Tackling Contamination In Data Centers
Data centers are not idle environments. Changing equipment, upgrading infrastructure, and daily maintenance all provide opportunities to introduce contaminants into the data center. Many data center operators make the mistake of overlooking environmental factors in their facilities. This oversight can be costly. Over time, contaminants damage critical components and lead to equipment failures and downtime.
Preventing Contaminants from Entering the Data Center
Staff need specialized training to not only remove contaminants, but to prevent them from entering the data center in the first place. Everyone who enters the data center, whether a technician, maintenance worker, or operator, should wear protective equipment to minimize the contaminants they bring into the facility. Because the majority of contaminants are tracked in on people’s feet and wheels on carts, contamination control mats should be placed at all entryways.

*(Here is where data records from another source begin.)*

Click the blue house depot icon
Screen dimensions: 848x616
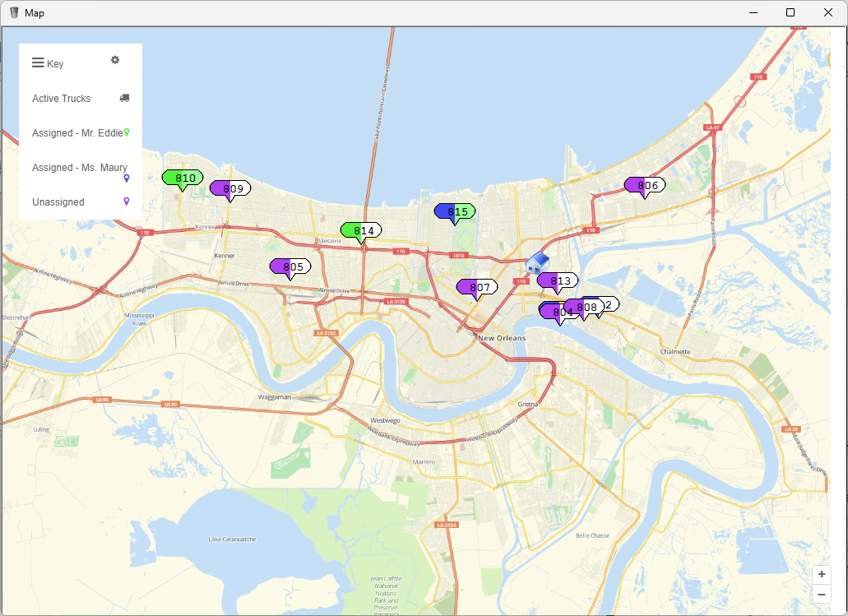[x=537, y=263]
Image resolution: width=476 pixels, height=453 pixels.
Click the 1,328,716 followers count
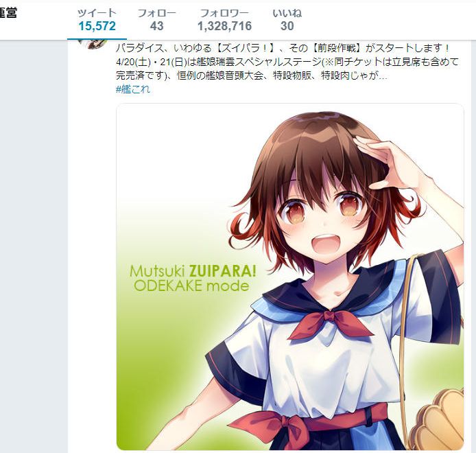[x=225, y=26]
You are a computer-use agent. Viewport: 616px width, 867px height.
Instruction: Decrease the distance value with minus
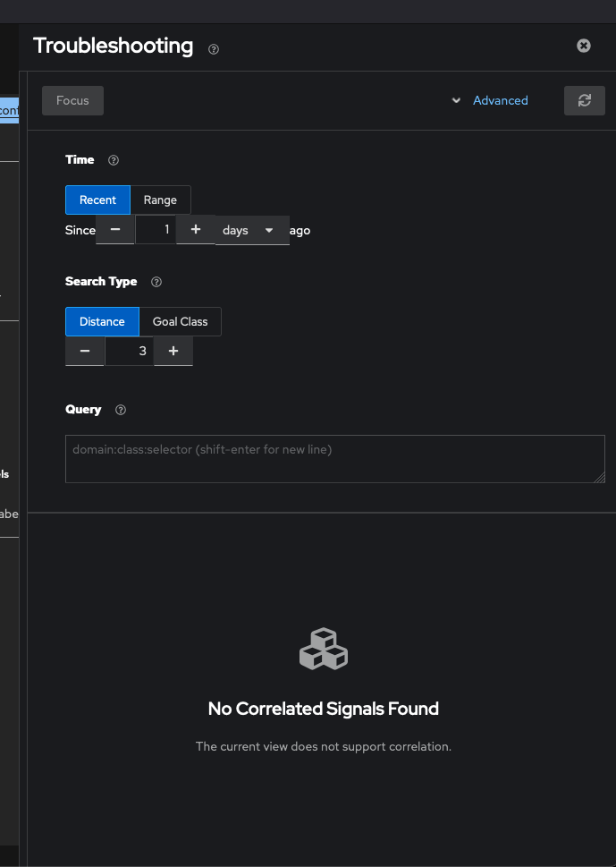coord(85,352)
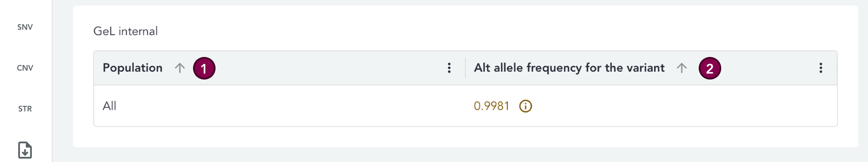Click blank header area after marker 2
The image size is (868, 162).
click(768, 68)
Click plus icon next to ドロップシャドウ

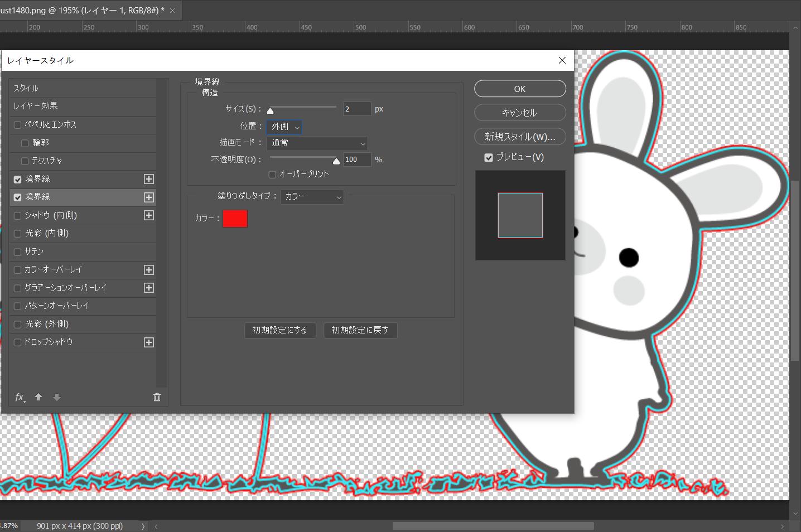(149, 342)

Properly Removing Contaminants
No matter how stringent prevention efforts are, some contaminants will make their way into the facility. Regular, specialized cleaning will remove the contaminants that enter the data center. Data center cleaning protocols are unique, and staff should be trained to follow established best practices. Environmental surfaces, equipment, and floors should be cleaned at least quarterly and the underfloor plenum should be cleaned at least annually. If contaminants are allowed to build up in the underfloor, they will eventually spread throughout the data center, putting critical equipment at risk.
Lastly, speedy response to emergencies is critical to minimizing damage from flooding, fire, or other disasters. Having a professional data center cleaning provider that is available 24/7 can make all the difference in containing the effects of a disaster. Cleaning and decontaminating a server room requires a methodical approach and specialized tools to restore the facility efficiently and effectively.